◆ **Prompt**:
Taking the line with "Click the Passing section header" as the first and the line with "Given: Select the 2XL size row" as the last, set down the lines below exactly, pictures excluded.

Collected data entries
»»
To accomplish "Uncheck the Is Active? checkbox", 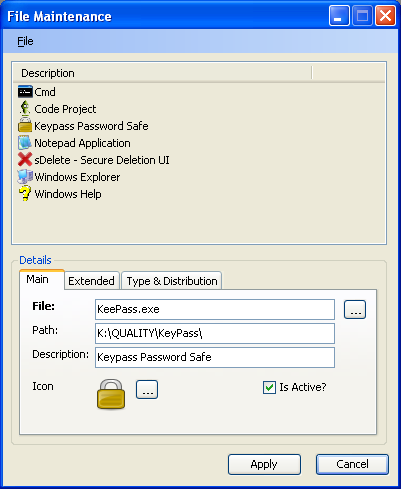I will click(x=269, y=388).
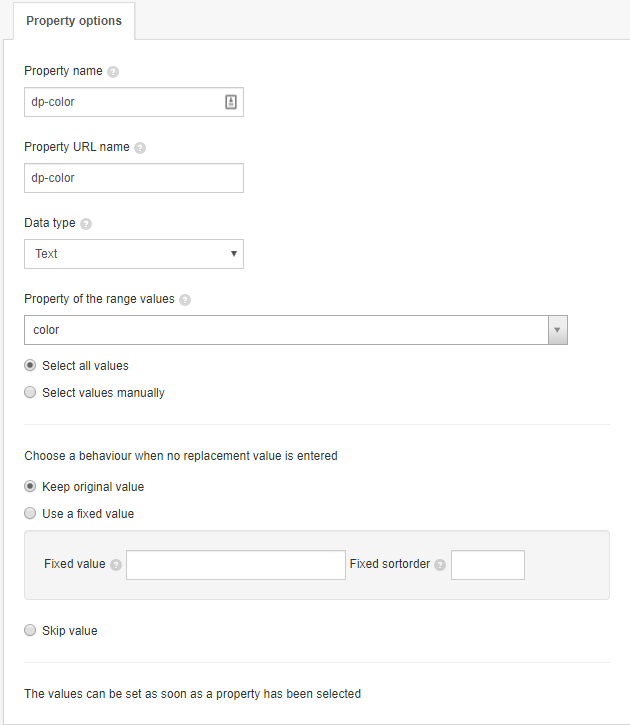Select 'Keep original value' radio button

tap(30, 486)
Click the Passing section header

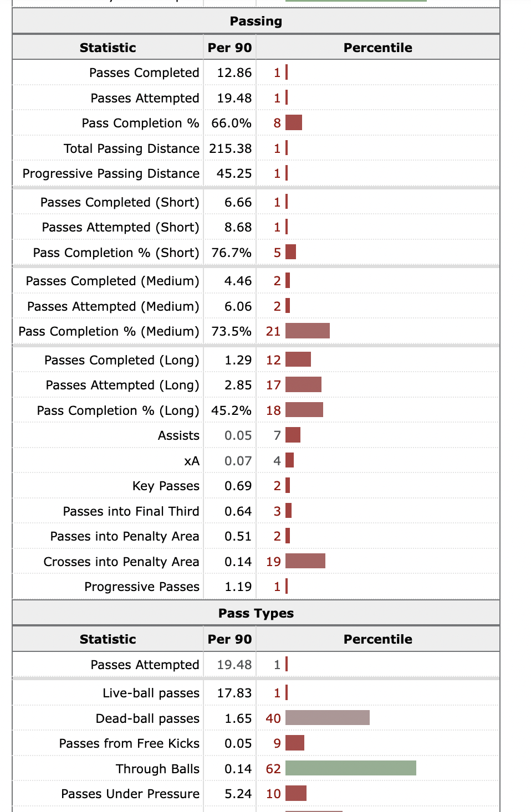[x=256, y=22]
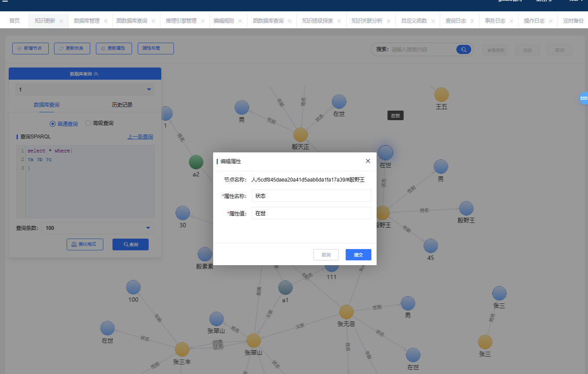Close the 数据库管理 tab via its X
Screen dimensions: 588x374
(x=105, y=21)
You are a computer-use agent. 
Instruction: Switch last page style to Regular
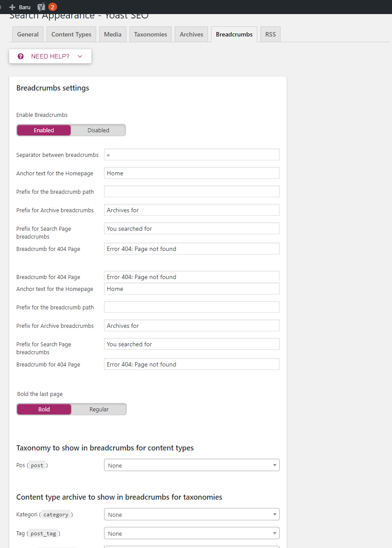pyautogui.click(x=99, y=409)
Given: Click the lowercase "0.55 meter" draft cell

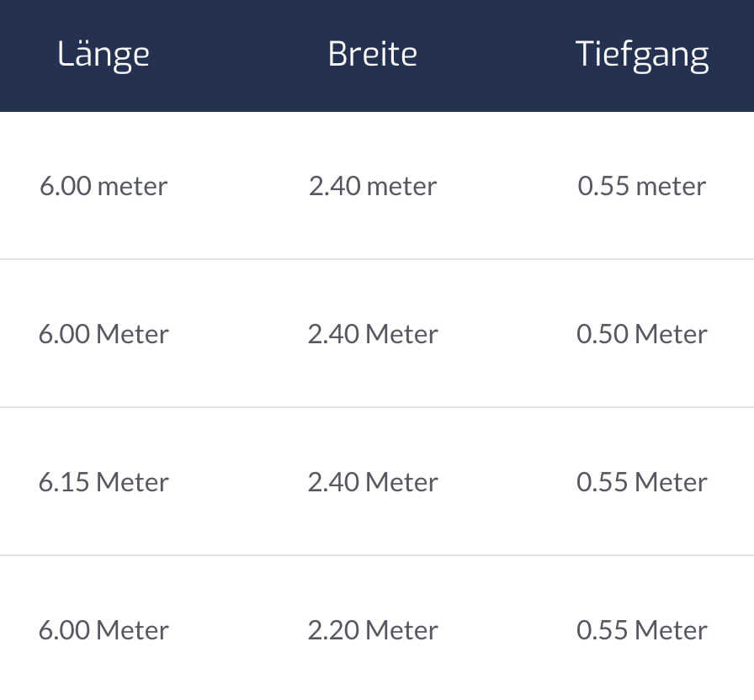Looking at the screenshot, I should [x=642, y=186].
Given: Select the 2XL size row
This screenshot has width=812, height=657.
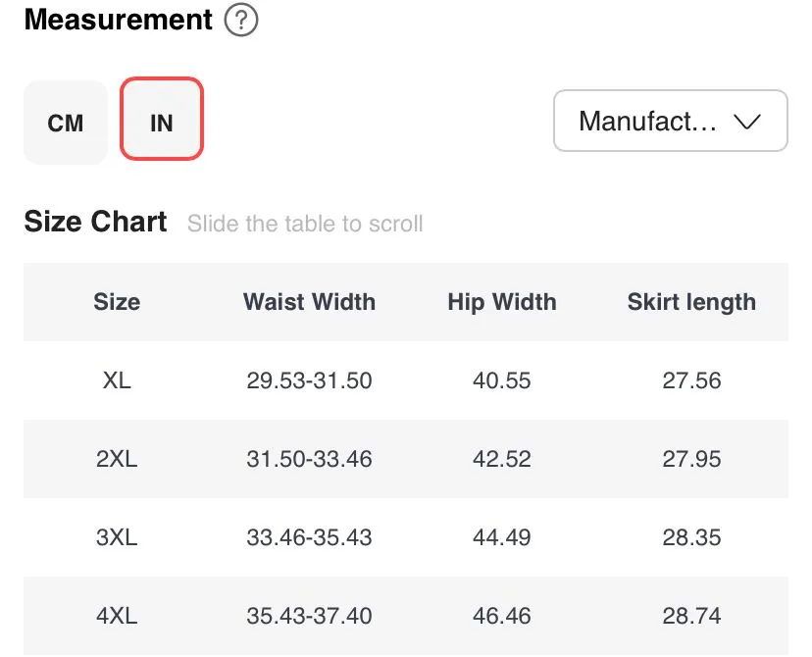Looking at the screenshot, I should [406, 459].
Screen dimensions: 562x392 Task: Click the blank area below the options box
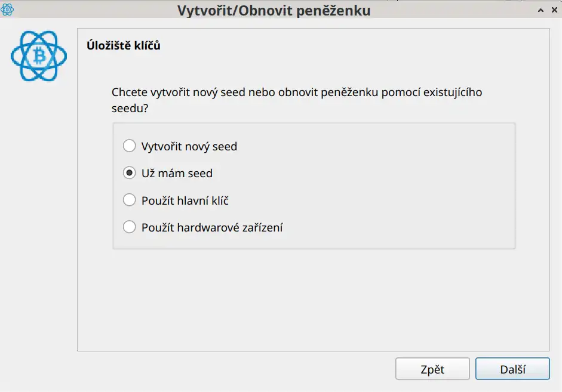pyautogui.click(x=311, y=298)
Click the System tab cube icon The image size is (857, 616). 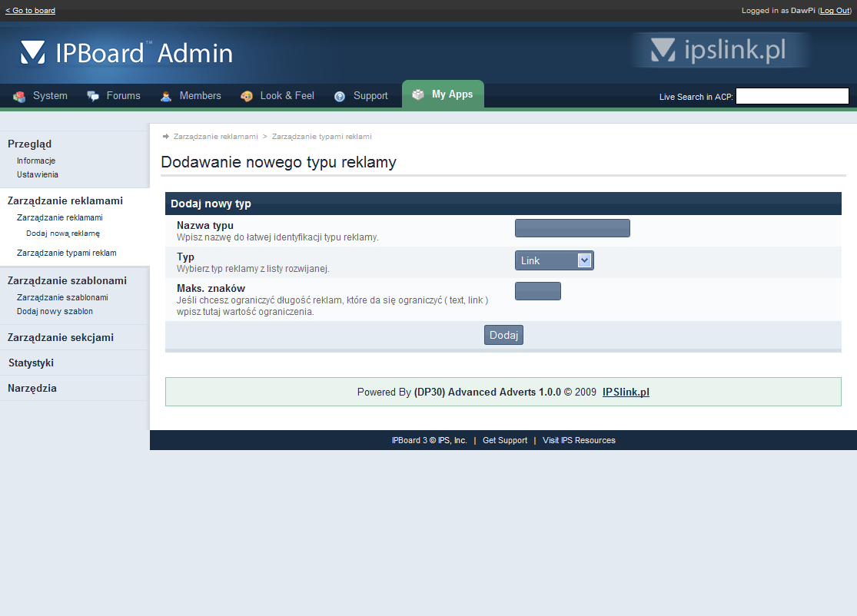19,97
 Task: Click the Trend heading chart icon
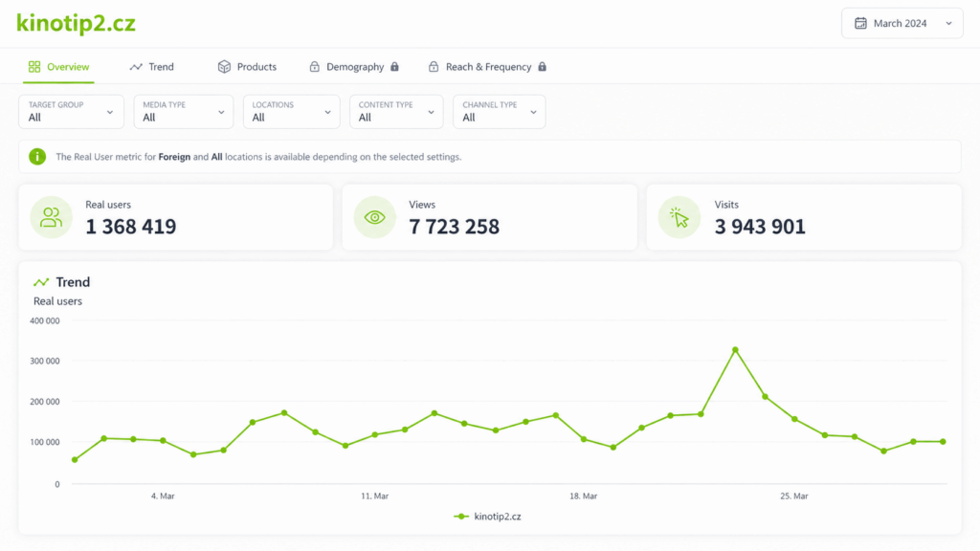pos(41,282)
««
◆ **Result below**:
Click the Passing section header

[x=256, y=22]
Close the 数据库管理 tab via its X
Screen dimensions: 588x374
(x=105, y=21)
You are a computer-use agent. 
Instruction: Switch last page style to Regular
pyautogui.click(x=99, y=409)
Given: Click the lowercase "0.55 meter" draft cell

Looking at the screenshot, I should [x=642, y=186].
Given: Select the 2XL size row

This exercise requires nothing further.